━━━ MATERIALS PROVIDED ━━━

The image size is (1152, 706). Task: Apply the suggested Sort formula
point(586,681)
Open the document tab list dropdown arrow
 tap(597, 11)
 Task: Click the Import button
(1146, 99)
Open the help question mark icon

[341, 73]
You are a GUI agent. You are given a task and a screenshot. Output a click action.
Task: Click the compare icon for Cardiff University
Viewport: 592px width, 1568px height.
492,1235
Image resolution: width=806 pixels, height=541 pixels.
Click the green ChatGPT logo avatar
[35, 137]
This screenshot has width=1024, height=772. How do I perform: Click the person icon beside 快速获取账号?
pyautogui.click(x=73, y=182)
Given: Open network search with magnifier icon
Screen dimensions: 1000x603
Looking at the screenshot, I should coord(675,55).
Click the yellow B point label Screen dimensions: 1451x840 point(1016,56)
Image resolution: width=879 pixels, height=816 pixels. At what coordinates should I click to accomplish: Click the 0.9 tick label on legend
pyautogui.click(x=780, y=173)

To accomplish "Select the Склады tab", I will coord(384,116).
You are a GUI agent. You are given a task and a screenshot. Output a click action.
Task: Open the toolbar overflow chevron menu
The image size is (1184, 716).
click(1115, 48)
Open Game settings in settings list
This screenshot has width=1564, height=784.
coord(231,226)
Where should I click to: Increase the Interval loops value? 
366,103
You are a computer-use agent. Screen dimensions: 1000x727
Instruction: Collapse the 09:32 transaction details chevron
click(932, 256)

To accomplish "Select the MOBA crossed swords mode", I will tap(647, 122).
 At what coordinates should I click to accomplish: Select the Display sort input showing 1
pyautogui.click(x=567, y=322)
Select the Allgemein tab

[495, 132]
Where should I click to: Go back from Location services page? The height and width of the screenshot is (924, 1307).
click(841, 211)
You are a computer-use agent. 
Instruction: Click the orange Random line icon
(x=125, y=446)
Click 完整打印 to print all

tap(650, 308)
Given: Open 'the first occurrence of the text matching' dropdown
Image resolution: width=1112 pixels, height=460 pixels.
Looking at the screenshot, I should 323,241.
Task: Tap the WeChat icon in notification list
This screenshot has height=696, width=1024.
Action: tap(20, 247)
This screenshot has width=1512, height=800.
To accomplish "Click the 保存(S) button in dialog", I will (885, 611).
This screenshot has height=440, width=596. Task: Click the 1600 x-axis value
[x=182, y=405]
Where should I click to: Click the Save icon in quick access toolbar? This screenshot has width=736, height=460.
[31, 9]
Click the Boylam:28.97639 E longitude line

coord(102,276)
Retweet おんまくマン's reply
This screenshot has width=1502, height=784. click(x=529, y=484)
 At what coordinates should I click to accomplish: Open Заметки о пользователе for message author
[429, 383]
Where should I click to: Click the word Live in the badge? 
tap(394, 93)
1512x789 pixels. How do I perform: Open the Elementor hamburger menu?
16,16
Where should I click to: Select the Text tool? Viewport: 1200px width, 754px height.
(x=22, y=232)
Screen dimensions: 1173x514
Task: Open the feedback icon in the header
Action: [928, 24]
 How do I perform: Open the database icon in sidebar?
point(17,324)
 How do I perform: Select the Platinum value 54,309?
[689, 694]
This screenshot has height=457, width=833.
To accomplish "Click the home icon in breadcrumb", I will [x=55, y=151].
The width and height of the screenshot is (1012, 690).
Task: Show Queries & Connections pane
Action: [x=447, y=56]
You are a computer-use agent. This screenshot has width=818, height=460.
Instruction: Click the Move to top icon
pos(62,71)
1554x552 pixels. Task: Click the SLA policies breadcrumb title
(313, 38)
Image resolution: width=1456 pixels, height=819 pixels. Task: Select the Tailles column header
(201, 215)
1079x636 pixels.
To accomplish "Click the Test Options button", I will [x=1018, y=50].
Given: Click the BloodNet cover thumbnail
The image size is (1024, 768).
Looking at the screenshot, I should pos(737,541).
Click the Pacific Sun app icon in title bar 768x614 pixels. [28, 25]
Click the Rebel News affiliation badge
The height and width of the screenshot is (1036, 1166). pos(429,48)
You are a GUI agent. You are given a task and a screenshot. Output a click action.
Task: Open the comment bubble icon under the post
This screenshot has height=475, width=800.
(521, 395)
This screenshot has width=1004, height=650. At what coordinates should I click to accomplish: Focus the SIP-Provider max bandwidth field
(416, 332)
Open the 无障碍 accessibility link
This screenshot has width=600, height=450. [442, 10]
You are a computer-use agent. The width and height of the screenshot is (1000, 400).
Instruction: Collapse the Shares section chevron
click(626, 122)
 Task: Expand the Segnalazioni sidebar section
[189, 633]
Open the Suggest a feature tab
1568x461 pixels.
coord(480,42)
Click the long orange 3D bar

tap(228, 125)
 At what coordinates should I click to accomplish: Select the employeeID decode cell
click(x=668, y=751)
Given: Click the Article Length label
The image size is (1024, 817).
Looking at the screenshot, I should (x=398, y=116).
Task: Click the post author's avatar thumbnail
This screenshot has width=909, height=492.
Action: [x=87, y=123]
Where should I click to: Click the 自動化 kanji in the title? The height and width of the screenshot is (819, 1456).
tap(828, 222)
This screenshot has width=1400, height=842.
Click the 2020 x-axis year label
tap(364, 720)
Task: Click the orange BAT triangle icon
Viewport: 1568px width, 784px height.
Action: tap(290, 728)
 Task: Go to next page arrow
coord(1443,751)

━━━

With the line holding "You are a computer-use agent. Screen" as the first and the line holding "Task: Tap the" as the last, set down that range of the entries above exactly, and nothing else.

WRITTEN ANSWER:
You are a computer-use agent. Screen dimensions: 1000x727
Instruction: Collapse the 09:32 transaction details chevron
click(932, 256)

To accomplish "Select the MOBA crossed swords mode", I will tap(647, 122).
 At what coordinates should I click to accomplish: Select the Display sort input showing 1
pyautogui.click(x=567, y=322)
Select the Allgemein tab

[495, 132]
Where should I click to: Go back from Location services page? The height and width of the screenshot is (924, 1307).
click(841, 211)
You are a computer-use agent. 
Instruction: Click the orange Random line icon
(x=125, y=446)
Click 完整打印 to print all

tap(650, 308)
Given: Open 'the first occurrence of the text matching' dropdown
Image resolution: width=1112 pixels, height=460 pixels.
Looking at the screenshot, I should 323,241.
Task: Tap the WeChat icon in notification list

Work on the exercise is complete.